→ Task input:
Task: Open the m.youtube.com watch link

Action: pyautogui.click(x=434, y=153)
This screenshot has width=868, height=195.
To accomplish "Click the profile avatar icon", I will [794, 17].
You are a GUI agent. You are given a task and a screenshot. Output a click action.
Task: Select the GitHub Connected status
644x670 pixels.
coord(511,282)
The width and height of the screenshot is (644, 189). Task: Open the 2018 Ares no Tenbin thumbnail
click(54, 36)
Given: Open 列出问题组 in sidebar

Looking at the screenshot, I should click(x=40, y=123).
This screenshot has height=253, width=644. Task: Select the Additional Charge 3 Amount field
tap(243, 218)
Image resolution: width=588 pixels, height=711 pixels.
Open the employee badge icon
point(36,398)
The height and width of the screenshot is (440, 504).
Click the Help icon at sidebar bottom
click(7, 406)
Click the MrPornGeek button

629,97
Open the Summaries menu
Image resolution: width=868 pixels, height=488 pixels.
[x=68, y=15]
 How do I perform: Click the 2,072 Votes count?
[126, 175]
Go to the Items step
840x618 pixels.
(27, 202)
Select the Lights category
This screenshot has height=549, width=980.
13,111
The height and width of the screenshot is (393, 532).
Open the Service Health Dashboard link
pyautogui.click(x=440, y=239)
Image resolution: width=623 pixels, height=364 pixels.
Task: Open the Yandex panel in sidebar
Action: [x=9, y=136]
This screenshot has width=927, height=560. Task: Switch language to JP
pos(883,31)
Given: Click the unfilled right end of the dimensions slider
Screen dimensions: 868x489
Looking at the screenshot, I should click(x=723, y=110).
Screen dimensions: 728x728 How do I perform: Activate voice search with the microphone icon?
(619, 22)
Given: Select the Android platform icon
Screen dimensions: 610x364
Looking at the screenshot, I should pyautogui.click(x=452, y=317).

→ Exercise instructions: Transcribe the records precisely, starting with the line containing "Given: Select the Android platform icon" and continuing through the end of the records.

→ Output of the exercise:
Given: Select the Android platform icon
Screen dimensions: 610x364
Looking at the screenshot, I should pyautogui.click(x=452, y=317).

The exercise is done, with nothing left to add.